Vinieron al principio de la primavera.
Dos hombres extraños.El más alto
tenía una corpulencia poco común, parecía un tanque humano. Rubio de bote, unos
30 años.
El otro era bastante
joven, 15 años. Alto, pero no le llegaba al otro en altura. Pelo castaño, amable
y divertido.
Dijeron que
venían a analizar las tierras secas de la Cañuja, pero lo que sorprendió a todo
el pueblo fue cuando dijeron de parte de quien venían.
El Juzgado.
Todo el mundo
sabía que donde el Juzgado pisaba no crecía la hierba.

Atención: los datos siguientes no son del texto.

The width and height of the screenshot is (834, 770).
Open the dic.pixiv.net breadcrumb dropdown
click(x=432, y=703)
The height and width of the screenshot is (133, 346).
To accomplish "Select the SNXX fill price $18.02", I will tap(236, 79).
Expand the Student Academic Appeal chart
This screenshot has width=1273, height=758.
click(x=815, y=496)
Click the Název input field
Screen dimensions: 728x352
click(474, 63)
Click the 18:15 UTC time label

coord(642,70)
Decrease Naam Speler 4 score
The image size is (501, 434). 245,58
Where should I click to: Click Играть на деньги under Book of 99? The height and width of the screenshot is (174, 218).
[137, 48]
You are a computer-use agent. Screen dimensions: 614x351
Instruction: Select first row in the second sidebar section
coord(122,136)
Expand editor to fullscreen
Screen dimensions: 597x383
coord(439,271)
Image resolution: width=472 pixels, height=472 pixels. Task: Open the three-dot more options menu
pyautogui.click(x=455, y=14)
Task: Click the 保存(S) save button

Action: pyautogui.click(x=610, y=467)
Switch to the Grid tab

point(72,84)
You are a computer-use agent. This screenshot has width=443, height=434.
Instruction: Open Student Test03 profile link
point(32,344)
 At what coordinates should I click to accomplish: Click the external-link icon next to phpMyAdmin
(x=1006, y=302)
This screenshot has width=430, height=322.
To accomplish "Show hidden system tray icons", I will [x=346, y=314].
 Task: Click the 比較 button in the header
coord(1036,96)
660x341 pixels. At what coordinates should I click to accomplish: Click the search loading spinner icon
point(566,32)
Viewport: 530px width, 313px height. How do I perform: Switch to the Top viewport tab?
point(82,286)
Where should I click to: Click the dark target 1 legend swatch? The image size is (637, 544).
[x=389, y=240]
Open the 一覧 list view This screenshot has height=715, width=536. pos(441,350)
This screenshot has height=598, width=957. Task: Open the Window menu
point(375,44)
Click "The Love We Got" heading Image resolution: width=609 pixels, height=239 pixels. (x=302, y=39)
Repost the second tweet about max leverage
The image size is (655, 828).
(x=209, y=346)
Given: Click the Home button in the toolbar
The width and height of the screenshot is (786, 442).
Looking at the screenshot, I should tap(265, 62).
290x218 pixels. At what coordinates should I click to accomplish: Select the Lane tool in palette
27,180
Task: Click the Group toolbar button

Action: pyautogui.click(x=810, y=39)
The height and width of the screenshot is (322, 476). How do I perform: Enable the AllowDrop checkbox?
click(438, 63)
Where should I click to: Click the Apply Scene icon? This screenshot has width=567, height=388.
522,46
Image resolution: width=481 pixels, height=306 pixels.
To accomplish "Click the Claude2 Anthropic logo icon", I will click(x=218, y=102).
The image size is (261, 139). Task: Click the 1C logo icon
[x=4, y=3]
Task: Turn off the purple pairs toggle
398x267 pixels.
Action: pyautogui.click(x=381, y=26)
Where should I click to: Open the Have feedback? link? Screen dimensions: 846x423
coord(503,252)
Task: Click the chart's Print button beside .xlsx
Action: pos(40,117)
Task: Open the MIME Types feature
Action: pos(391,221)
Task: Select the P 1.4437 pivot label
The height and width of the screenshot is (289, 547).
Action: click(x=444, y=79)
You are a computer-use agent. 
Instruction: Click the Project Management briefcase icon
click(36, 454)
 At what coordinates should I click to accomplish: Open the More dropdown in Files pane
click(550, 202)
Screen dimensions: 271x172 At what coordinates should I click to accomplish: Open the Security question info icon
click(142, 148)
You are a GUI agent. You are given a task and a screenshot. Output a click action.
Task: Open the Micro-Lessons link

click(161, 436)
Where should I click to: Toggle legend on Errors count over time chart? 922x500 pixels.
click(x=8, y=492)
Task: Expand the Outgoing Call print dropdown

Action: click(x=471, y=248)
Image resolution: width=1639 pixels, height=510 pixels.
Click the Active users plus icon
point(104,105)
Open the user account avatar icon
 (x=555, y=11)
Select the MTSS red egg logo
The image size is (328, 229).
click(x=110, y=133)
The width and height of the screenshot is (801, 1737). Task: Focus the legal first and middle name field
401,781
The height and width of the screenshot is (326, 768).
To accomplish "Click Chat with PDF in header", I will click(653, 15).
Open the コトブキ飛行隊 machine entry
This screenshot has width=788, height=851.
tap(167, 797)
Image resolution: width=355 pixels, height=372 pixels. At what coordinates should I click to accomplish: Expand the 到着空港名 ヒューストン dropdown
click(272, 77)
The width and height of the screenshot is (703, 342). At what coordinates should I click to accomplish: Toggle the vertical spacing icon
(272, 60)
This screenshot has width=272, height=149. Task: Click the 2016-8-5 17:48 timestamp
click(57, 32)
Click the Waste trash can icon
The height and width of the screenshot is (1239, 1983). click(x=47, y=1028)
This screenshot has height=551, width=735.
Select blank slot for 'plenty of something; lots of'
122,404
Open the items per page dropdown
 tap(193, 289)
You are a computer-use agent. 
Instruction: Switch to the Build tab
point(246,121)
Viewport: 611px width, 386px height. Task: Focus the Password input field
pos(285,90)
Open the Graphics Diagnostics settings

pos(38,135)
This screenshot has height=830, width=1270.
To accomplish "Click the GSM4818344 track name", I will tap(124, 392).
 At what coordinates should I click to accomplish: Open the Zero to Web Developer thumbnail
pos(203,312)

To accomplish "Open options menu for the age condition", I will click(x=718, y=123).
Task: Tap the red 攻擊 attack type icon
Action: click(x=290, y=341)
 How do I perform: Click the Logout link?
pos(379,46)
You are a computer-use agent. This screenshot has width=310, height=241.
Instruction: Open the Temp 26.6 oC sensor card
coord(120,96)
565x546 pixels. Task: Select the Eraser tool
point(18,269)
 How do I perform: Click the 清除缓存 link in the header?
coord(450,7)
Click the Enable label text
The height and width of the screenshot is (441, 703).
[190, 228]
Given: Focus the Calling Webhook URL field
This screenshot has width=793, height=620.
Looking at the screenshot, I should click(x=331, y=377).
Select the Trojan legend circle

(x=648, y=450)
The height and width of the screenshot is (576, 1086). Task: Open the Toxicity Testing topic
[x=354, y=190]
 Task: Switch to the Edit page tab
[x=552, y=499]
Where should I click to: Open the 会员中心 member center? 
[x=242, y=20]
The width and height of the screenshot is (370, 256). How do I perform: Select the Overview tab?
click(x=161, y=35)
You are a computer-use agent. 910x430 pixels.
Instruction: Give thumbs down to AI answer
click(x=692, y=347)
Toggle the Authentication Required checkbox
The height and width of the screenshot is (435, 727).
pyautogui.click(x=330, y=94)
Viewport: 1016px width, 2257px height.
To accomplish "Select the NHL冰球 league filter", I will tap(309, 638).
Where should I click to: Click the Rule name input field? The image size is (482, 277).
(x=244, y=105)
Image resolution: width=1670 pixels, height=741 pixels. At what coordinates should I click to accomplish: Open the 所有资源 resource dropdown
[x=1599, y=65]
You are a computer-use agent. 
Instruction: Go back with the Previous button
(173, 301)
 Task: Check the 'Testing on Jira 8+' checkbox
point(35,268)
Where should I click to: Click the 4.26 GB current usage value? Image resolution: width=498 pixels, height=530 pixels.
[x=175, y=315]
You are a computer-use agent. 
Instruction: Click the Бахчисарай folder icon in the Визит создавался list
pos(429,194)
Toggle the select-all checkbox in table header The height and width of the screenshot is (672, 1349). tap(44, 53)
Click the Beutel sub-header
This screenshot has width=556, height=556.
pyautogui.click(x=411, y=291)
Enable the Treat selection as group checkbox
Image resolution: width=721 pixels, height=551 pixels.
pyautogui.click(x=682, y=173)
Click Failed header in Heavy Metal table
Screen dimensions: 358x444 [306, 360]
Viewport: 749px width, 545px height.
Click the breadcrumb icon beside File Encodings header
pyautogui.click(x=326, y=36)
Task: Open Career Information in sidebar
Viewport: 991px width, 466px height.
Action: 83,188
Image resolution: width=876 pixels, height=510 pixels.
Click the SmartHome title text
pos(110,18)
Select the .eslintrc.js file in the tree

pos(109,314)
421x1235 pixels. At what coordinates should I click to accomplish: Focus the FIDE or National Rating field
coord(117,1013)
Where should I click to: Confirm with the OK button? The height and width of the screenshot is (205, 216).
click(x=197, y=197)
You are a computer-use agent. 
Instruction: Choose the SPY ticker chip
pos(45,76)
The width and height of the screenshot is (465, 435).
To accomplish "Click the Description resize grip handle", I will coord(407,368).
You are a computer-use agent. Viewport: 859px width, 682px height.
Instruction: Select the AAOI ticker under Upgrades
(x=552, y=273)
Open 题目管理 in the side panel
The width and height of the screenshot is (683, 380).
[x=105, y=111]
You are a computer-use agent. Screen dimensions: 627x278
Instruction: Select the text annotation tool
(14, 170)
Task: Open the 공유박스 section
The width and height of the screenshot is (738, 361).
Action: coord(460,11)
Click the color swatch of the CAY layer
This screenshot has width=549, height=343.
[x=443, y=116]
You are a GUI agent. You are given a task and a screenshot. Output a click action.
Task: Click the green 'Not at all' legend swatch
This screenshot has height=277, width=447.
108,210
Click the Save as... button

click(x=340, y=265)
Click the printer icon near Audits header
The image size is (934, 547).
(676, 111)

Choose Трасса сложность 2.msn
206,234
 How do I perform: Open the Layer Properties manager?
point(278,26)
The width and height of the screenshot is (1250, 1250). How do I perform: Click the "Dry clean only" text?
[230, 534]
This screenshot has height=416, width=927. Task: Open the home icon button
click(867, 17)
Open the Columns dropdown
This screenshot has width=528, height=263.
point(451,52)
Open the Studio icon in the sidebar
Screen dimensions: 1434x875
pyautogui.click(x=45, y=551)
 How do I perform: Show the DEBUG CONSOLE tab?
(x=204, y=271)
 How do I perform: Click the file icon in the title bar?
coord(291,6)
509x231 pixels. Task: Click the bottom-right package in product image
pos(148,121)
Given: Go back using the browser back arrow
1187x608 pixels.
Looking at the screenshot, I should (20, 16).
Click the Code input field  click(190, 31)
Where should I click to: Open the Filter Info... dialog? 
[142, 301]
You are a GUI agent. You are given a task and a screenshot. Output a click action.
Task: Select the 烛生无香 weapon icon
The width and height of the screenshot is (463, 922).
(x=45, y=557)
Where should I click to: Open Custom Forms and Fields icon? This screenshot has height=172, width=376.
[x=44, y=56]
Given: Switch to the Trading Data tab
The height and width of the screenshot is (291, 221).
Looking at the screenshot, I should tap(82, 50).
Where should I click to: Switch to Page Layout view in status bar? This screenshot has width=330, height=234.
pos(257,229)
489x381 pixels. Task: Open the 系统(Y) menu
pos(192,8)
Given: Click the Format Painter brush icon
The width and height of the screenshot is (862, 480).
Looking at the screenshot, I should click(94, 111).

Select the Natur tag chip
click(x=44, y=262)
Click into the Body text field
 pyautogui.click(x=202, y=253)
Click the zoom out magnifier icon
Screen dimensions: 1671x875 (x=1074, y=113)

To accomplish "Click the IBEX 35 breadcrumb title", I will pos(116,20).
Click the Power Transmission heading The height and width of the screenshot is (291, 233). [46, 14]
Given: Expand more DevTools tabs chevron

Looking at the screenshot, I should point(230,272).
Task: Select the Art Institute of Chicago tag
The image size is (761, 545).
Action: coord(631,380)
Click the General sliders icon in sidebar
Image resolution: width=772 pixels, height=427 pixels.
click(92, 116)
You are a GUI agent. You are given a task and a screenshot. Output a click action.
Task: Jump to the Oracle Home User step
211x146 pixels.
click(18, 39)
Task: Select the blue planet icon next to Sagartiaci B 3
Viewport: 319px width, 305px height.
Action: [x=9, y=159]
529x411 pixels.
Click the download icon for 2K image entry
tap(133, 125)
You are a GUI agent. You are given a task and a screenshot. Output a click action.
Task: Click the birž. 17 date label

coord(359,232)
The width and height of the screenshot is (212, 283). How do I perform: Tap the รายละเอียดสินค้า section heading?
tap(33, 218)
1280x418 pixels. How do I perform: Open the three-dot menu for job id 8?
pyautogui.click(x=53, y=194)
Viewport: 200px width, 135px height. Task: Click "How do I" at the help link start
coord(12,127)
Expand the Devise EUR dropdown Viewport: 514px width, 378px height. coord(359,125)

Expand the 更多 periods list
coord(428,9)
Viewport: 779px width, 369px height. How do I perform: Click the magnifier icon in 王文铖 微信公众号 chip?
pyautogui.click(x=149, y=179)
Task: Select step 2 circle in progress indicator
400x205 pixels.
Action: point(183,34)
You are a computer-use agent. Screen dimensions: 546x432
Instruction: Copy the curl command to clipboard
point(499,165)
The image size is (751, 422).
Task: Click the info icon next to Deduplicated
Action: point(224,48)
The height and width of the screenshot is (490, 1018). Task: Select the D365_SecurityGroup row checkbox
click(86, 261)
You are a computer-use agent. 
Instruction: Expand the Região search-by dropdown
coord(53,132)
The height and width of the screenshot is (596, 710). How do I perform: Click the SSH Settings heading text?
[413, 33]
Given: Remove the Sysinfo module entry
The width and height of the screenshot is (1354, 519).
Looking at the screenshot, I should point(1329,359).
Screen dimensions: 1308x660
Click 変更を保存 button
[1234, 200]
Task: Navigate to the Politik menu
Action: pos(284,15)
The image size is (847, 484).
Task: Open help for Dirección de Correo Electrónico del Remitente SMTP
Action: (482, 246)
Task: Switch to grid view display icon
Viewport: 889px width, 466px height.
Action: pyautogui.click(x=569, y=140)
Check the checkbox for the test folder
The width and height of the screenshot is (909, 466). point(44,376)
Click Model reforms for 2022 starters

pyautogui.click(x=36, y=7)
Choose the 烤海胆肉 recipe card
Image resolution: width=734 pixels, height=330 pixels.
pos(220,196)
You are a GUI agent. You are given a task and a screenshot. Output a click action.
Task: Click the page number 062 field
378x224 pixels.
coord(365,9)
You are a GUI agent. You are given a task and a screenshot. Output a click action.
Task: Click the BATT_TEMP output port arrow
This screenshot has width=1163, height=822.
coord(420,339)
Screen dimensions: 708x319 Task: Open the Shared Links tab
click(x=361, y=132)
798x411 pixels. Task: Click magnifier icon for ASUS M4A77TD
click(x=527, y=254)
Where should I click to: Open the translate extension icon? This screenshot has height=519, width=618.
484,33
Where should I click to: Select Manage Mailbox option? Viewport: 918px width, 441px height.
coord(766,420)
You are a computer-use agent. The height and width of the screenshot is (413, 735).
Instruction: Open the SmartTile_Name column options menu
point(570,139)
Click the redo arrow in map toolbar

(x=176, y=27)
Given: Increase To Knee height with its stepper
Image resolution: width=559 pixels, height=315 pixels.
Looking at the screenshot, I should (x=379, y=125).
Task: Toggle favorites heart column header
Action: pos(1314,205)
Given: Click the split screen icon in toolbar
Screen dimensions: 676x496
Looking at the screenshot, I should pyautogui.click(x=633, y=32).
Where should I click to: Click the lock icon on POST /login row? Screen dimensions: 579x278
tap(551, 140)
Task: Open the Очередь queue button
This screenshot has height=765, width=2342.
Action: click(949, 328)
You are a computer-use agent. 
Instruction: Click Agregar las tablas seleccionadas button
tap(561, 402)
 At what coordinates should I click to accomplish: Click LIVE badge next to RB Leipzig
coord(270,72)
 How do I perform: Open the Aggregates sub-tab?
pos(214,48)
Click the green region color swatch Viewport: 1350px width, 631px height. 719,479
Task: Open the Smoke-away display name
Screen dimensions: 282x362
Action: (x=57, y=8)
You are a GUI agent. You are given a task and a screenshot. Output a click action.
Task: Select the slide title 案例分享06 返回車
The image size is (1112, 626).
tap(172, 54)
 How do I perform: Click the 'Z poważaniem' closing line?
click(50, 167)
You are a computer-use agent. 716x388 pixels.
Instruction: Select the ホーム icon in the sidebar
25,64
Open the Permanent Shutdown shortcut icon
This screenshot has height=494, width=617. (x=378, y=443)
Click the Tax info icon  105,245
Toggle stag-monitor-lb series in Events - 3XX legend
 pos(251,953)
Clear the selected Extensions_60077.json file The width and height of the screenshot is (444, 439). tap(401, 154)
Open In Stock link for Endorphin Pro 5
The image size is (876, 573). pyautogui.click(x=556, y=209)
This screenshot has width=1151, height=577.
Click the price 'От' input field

Era un turbio
conglomerado empresarial dedicado a ganar dinero por todos los medios posibles para
unos fines bastante traslúcidos.
Hace unos 8
años vinieron a Montes con la promesa de generar incontables puestos de trabajo
y dar prosperidad eterna al pueblo.
Compraron las
tierras más fértiles de la región y empezaron a explotarla sin demora.
Yo por aquel
entonces tenía pocos años y no era consciente del mal que había ensombrecido nuestro
pueblo.
En pocos
meses sacaron los mejores productos de la tierra. Legumbres, frutas y verduras
de una calidad nunca vista por aquella zona. Pero nada de eso se vio en los
mercados de la comarca, que se tenía que abastecer con productos importados de
peor calidad.
Progresivamente,
operarios de fuera fueron sustituyendo a las gentes del pueblo. Las promesas se
habían roto. Nos habíamos quedado sin tierras y sin empleos.
Con el paso
de los meses, la producción fue disminuyendo. Las tierras habían sido
salvajemente tratadas con procedimientos abusivos hasta tal punto que, sin
ninguna explicación, aquello se convirtió en lo más parecido a un desierto.
Un desierto
que se extendía por momentos, alargando su frío abrazo al resto de los terrenos
de toda la zona.
Una llamada
desde arriba, un día entero para recoger y todo el complejo agrícola
desapareció.
Algunos
decían que habían visto a vigilantes con armamento militar empaquetando
maquinaria de aspecto futurista, pero pocos lo creyeron.
El pueblo había
quedado desolado. Kilómetros cuadrados de polvo seco nos rodeaba. No teníamos
futuro.
La gente, ya
sin esperanzas, fue abandonando sus
hogares y se fue a la ciudad.
Mis padres se
fueron también, a la aventura. Yo me quedé con mis abuelos, en un vano intento
de ayudarles a recuperar el pequeño huerto que tenían.
Mi nombre es
Teodoro. ¿A quién se le ocurrió el ponerme el nombre del bisabuelo?
Mis estudios,
mejor no hablar de ellos. Si me hubiera ido con mis padres a la ciudad hubiera
tenido miles de colegios para elegir y en vez de eso me quedé en un pueblo con una
sola escuela a punto de desaparecer.
Pero de eso
ha pasado ya un año, y no recuerdo nada interesante de aquella época.